Working at a Winery
Interview with Jill Winkler:
Please describe your position at Chatham Hill Winery in North Carolina.
I, along with my husband, Marek Wojciechowski, are the owners of Chatham Hill Winery located in Cary/Morrisville, North Carolina.
What are the main qualities you look for when hiring someone for the following: to assist with the winemaking process, tasting room managers, and tasting room associates.
General qualities in all positions as follows: people who enjoy working with a diverse population, people who are very customer service focused, people who are honest to a fault, people who can listen carefully, and people that like to learn and implement what they learn. Those that are innovative and willing to be creative to solve everyday challenges.
A. Winemaker Assistant - background in enology, viticulture, chemistry and/or intense desire to learn the art and science of winemaking
B. Tasting Room Manager - highly developed organizational, time management skills, retail and winery background and experience with leading a team of tasting room associates
C. Tasting Room Associates - impeccable customer relation skills, sales/retail background, knowledge of how wine is made, background on the grape growing process, wine and food pairing, wine accessory knowledge, e.g. proper glassware, how and why use decanters, storage of wine, sense of humor.
I actually visited your winery and was surprised to see it in a corporate building location. Although many wineries are getting away from actually growing their own grapes, do you feel that it changes or takes away anything from the artistry of making wine? Or do you feel that it actually gives you an advantage?
Great question (thank you for visiting us!). Based upon what you wish to achieve with your business determines where you are located. We had our beginnings (our story) in the RTP since our founder (Marek) was at the time working as a scientist and began to 'experiment' making wine in small quantities after his usual work day. One thing lead to another, and the business slowly grew. When it was time to decide if we should relocate to an area where the grapes are grown, we were already entrenched in this area and had developed a loyal following.
As far as taking away the artistry of making wine…we take our winemaking very seriously and are involved with our grape growers as much as a winery that is located on the vineyard. We feel that we lose nothing and gain much.

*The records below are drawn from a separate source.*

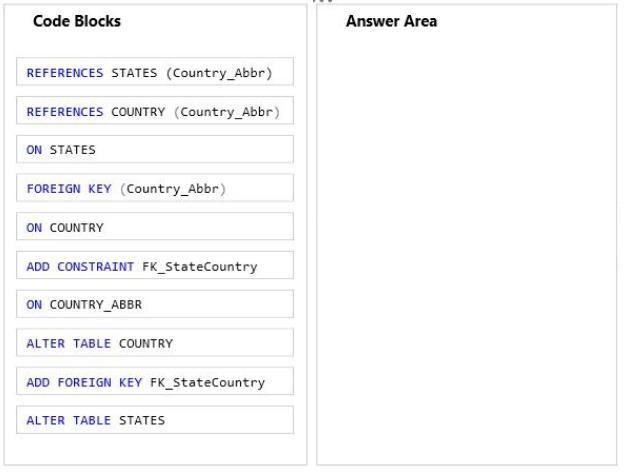This screenshot has width=625, height=473.
Task: Select REFERENCES STATES (Country_Abbr) code block
Action: tap(155, 72)
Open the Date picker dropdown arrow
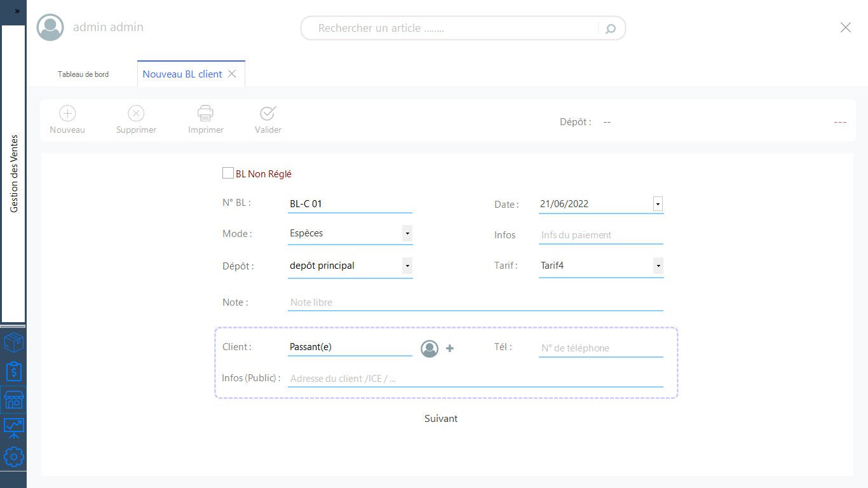868x488 pixels. click(x=658, y=204)
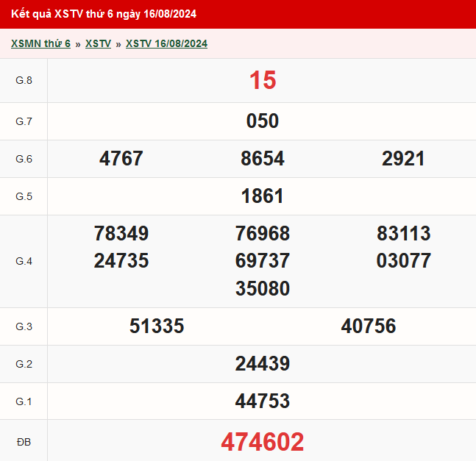Select G.6 number 4767
The height and width of the screenshot is (461, 476).
point(121,159)
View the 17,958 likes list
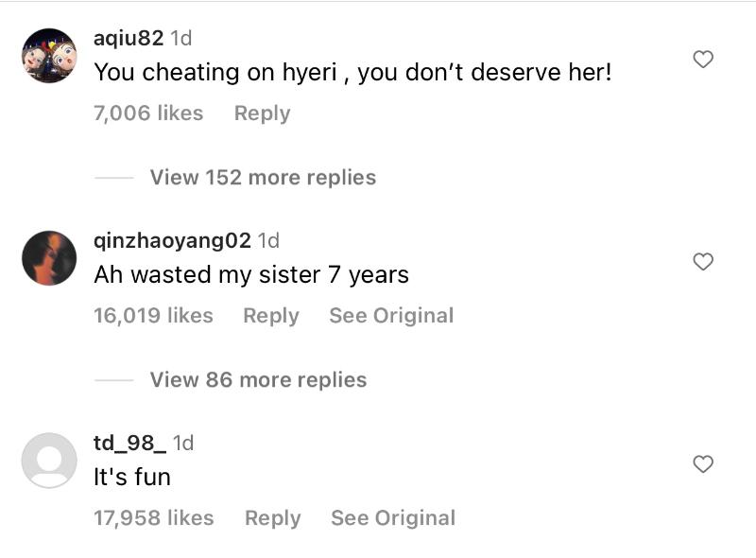Viewport: 756px width, 558px height. tap(153, 518)
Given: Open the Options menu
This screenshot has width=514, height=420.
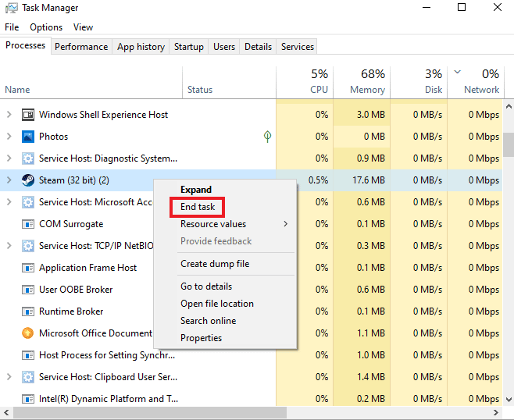Looking at the screenshot, I should [46, 27].
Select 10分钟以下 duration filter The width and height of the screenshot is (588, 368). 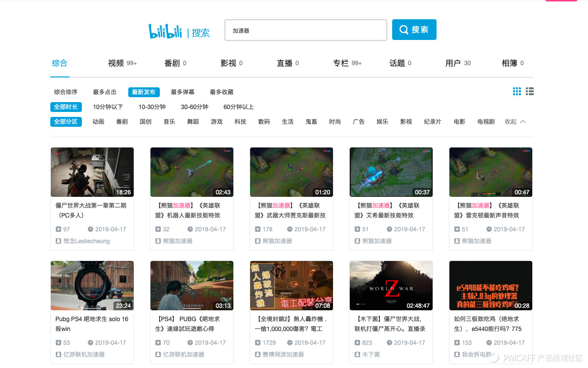click(x=108, y=107)
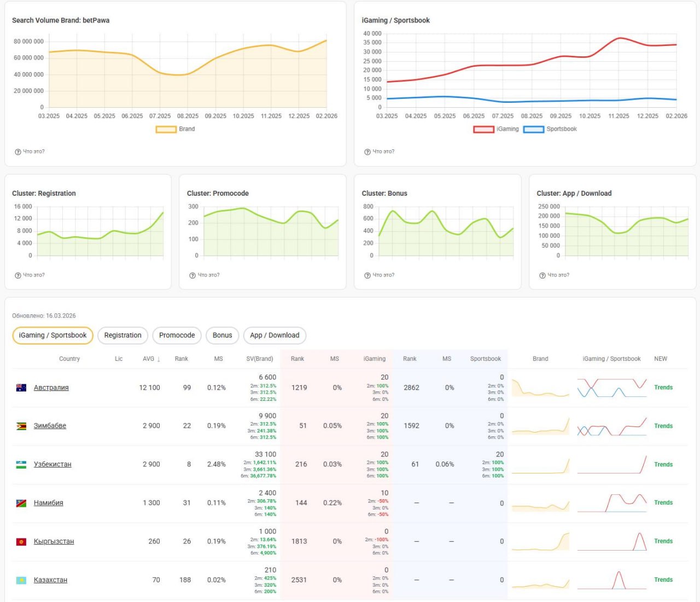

One of the main attractions to your winery is the tasting room. Many in the wine industry are saying that part of the recent success they have seen has to do with having the tasting room. Do you believe this is a big part of your success, or is it some other avenue of marketing?

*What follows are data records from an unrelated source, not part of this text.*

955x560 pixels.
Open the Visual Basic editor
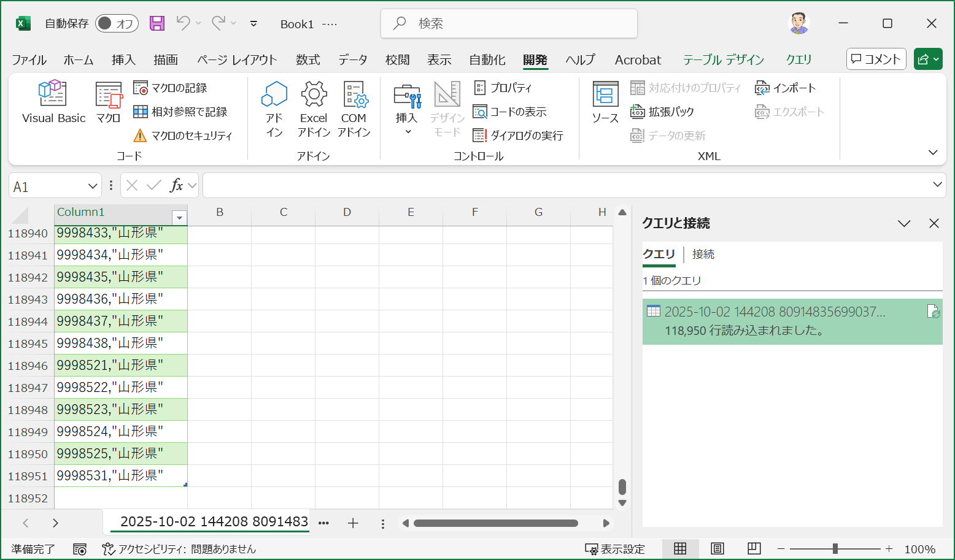[x=53, y=102]
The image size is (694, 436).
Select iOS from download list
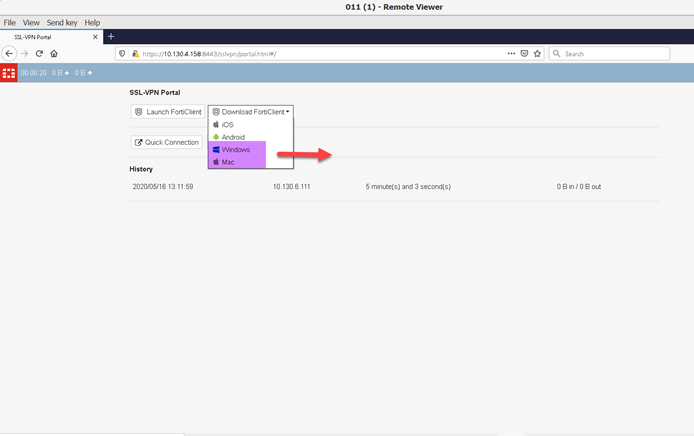pyautogui.click(x=227, y=125)
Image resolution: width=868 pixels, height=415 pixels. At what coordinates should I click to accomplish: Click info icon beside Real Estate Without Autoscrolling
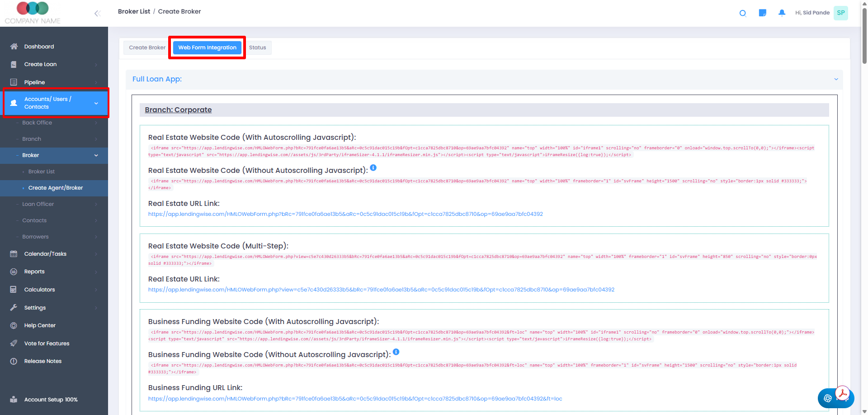coord(373,168)
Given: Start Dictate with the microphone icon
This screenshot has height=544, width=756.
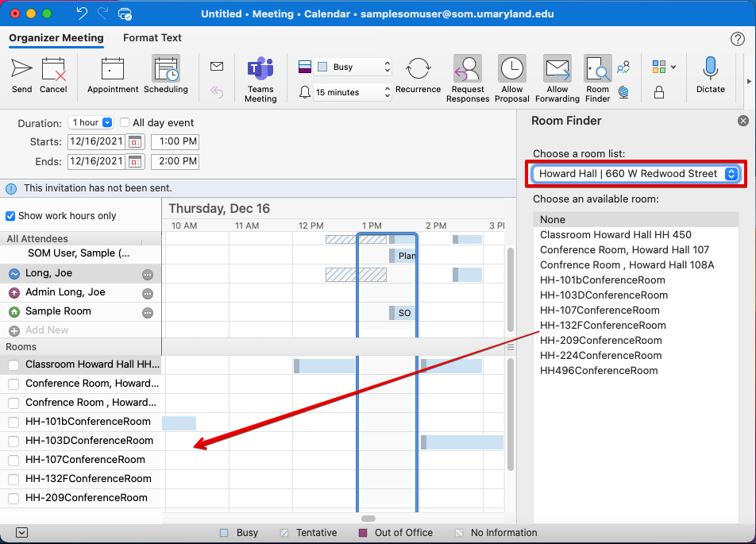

The Tasting Room is another part of the business model that we chose to include. We could simply have a winery and make wine in a winery production facility, but our philosophical foundation is based upon learning. We are continual learners and we share what we learn so others can do the same. Our tasting room and how we operate our business provides the vehicle for the passion we have of people, learning, wine and food, family…We most definitely do NOT see this as an area of marketing, but a palate on which to create.
Why do you believe the North Carolina wine industry is on the rise? What is North Carolina's specialty?
In order for a wine region to be successful there needs to be a cadre of people and groups to pull the industry forward. For instance first and foremost, we need to have a climate and soil (terroir) that is able to produce wonderful grapes. We need research and funds to do so (academic setting) to learn what the best method and areas that grapes will grow in our state. We need academic institutions to teach those interested in being growers and wine makers.
We need a government that will support the industry. We need experienced mentors whose shoulders we can build our learning and development on. We need passion for the hard work as well as people who can persevere since this business is not one that turns a profit quickly. We need incredible winemakers that are familiar with making wine with grapes that are grown in NC since it is quite a different endeavor than making wine from any other area.
We need people to purchase the wines (this is a hard one in these times of intense global competition). Many or most of these things are in place - some to a greater degree than others.
NC is producing many fine vinifera wines and only time will tell what grows best here. Currently our Cabernet Franc and Viognier are doing very well as is Chardonnay.
Last but not least, what is your favorite wine?
Depends on what time of year it is - right now I love a chilled glass of Chatham Hill Riesling. What kind of food I am eating - nothing better than our Cabernet Sauvignon with a juicy steak or Italian red meat sauce.